## WHAT IS EXPECTED
Of the records that follow, copy only the lines from the line containing "This screenshot has height=360, width=640." to the line containing "You are a computer-use agent. The", both included, exactly as written.

Stored data:
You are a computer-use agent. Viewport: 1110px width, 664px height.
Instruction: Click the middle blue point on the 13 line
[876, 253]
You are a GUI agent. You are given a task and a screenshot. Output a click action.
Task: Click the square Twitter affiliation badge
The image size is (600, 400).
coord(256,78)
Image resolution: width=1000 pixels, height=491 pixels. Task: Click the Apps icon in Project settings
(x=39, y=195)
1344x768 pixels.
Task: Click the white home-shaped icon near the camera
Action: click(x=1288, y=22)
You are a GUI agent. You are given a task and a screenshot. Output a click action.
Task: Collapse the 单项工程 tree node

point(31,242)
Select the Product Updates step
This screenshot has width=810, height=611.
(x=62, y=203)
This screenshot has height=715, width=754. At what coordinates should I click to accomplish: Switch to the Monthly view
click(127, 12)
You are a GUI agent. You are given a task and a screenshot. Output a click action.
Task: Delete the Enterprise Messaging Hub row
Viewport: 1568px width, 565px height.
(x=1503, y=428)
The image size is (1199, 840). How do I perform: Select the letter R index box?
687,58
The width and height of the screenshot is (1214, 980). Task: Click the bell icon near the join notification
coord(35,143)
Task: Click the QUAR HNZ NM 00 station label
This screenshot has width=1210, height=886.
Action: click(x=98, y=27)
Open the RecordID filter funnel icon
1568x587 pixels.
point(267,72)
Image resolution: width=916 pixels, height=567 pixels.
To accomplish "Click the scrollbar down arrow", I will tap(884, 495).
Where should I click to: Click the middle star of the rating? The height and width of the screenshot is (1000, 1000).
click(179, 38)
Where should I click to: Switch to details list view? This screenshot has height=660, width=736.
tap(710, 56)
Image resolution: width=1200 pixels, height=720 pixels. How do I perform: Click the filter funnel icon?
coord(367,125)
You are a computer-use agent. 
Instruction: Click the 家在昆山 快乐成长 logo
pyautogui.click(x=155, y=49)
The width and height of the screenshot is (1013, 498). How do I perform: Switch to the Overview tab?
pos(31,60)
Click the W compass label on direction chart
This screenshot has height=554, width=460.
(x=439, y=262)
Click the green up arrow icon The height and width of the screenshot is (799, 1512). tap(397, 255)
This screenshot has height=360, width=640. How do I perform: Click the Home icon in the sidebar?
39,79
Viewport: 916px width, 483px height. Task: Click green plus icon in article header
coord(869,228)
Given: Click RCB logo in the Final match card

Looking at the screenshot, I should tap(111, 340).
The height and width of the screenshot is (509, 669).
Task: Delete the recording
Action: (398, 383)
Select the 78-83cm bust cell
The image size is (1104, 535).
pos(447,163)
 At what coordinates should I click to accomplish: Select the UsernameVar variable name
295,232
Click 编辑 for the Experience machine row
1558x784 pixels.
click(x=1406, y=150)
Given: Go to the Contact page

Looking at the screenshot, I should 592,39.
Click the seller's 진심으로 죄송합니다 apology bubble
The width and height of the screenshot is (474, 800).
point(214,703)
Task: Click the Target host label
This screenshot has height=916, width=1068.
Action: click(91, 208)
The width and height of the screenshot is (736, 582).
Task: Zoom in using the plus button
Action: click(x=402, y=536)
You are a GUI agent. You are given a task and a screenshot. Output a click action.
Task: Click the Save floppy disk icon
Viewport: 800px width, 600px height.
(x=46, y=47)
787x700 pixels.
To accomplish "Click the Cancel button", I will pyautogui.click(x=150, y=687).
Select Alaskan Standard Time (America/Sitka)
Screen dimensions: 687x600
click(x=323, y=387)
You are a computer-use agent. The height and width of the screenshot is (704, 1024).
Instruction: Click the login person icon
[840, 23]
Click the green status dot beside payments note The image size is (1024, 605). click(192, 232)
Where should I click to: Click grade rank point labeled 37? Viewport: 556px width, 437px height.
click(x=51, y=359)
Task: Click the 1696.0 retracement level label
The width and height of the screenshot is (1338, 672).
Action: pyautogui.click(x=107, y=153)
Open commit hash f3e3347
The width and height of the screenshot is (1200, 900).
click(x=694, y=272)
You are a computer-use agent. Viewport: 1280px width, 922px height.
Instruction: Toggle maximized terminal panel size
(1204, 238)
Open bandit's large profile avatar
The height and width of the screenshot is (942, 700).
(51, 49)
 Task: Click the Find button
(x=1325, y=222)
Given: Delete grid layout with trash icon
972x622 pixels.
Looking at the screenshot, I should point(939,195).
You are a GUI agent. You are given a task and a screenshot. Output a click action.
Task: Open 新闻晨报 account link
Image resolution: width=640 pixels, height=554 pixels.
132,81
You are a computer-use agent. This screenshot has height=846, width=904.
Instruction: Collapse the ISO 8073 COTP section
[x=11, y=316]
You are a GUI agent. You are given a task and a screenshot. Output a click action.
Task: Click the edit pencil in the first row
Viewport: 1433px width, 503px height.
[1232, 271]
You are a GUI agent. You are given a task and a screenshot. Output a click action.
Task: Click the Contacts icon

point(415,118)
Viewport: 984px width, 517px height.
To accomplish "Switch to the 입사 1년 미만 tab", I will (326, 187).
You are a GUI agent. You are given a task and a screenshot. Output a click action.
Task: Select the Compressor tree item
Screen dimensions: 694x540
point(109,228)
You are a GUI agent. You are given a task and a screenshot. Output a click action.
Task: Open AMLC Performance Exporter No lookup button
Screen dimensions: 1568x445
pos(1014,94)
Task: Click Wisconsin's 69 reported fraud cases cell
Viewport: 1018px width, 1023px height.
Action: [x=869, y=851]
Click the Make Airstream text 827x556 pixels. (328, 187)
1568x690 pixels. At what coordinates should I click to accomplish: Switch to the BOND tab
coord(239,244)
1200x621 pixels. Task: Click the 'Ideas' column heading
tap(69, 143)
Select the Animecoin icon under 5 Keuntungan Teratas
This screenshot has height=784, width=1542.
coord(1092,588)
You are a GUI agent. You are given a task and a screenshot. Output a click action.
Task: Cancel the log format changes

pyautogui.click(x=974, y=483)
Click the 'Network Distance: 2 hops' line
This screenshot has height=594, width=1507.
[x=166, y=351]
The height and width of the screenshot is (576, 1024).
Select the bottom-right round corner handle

## SOLUTION TO THE PROBLEM
This screenshot has height=360, width=640. How do I perform: Click the Home icon in the sidebar?
39,79
Viewport: 916px width, 483px height. Task: Click green plus icon in article header
coord(869,228)
Given: Click RCB logo in the Final match card

Looking at the screenshot, I should tap(111, 340).
The height and width of the screenshot is (509, 669).
Task: Delete the recording
Action: (398, 383)
Select the 78-83cm bust cell
The image size is (1104, 535).
pos(447,163)
 At what coordinates should I click to accomplish: Select the UsernameVar variable name
295,232
Click 编辑 for the Experience machine row
1558x784 pixels.
click(x=1406, y=150)
Given: Go to the Contact page

Looking at the screenshot, I should 592,39.
Click the seller's 진심으로 죄송합니다 apology bubble
The width and height of the screenshot is (474, 800).
point(214,703)
Task: Click the Target host label
This screenshot has height=916, width=1068.
Action: click(91, 208)
The width and height of the screenshot is (736, 582).
Task: Zoom in using the plus button
Action: click(x=402, y=536)
You are a GUI agent. You are given a task and a screenshot. Output a click action.
Task: Click the Save floppy disk icon
Viewport: 800px width, 600px height.
(x=46, y=47)
787x700 pixels.
To accomplish "Click the Cancel button", I will pyautogui.click(x=150, y=687).
Select Alaskan Standard Time (America/Sitka)
Screen dimensions: 687x600
click(x=323, y=387)
You are a computer-use agent. The height and width of the screenshot is (704, 1024).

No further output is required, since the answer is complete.